- _WHAT YOU NEED TO DO_
Line by line, copy out the data below exactly.

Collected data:
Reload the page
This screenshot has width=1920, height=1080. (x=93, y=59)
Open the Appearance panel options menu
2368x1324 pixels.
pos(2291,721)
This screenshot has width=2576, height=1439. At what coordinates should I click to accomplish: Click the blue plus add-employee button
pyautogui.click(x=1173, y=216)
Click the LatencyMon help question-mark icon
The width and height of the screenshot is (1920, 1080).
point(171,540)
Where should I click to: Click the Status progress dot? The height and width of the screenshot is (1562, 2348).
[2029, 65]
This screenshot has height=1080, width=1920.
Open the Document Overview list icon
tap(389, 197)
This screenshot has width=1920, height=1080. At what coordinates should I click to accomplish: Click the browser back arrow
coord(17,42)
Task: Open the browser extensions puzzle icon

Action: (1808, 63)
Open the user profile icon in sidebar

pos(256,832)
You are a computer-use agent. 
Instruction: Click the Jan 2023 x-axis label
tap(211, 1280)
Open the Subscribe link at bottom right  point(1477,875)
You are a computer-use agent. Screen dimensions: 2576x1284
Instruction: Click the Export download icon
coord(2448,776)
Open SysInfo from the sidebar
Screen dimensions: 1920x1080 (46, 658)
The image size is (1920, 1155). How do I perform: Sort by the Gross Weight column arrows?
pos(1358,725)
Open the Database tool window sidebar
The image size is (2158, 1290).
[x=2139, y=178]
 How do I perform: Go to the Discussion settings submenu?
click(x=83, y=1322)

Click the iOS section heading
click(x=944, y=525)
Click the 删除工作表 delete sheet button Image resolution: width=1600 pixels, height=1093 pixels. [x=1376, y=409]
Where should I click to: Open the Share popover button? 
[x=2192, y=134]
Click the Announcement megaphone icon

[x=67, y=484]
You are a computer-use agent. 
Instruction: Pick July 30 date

- _REPLY_
Reload the page
This screenshot has width=1920, height=1080. (x=93, y=59)
Open the Appearance panel options menu
2368x1324 pixels.
pos(2291,721)
This screenshot has width=2576, height=1439. At what coordinates should I click to accomplish: Click the blue plus add-employee button
pyautogui.click(x=1173, y=216)
Click the LatencyMon help question-mark icon
The width and height of the screenshot is (1920, 1080).
point(171,540)
Where should I click to: Click the Status progress dot? The height and width of the screenshot is (1562, 2348).
[2029, 65]
This screenshot has height=1080, width=1920.
Open the Document Overview list icon
tap(389, 197)
This screenshot has width=1920, height=1080. At what coordinates should I click to accomplish: Click the browser back arrow
coord(17,42)
Task: Open the browser extensions puzzle icon

Action: (1808, 63)
Open the user profile icon in sidebar

pos(256,832)
You are a computer-use agent. 
Instruction: Click the Jan 2023 x-axis label
tap(211, 1280)
Open the Subscribe link at bottom right  point(1477,875)
You are a computer-use agent. Screen dimensions: 2576x1284
Instruction: Click the Export download icon
coord(2448,776)
Open SysInfo from the sidebar
Screen dimensions: 1920x1080 (46, 658)
The image size is (1920, 1155). How do I perform: Sort by the Gross Weight column arrows?
pos(1358,725)
Open the Database tool window sidebar
The image size is (2158, 1290).
[x=2139, y=178]
 How do I perform: Go to the Discussion settings submenu?
click(x=83, y=1322)

Click the iOS section heading
click(x=944, y=525)
Click the 删除工作表 delete sheet button Image resolution: width=1600 pixels, height=1093 pixels. [x=1376, y=409]
Where should I click to: Open the Share popover button? 
[x=2192, y=134]
Click the Announcement megaphone icon

[x=67, y=484]
You are a computer-use agent. 
Instruction: Pick July 30 date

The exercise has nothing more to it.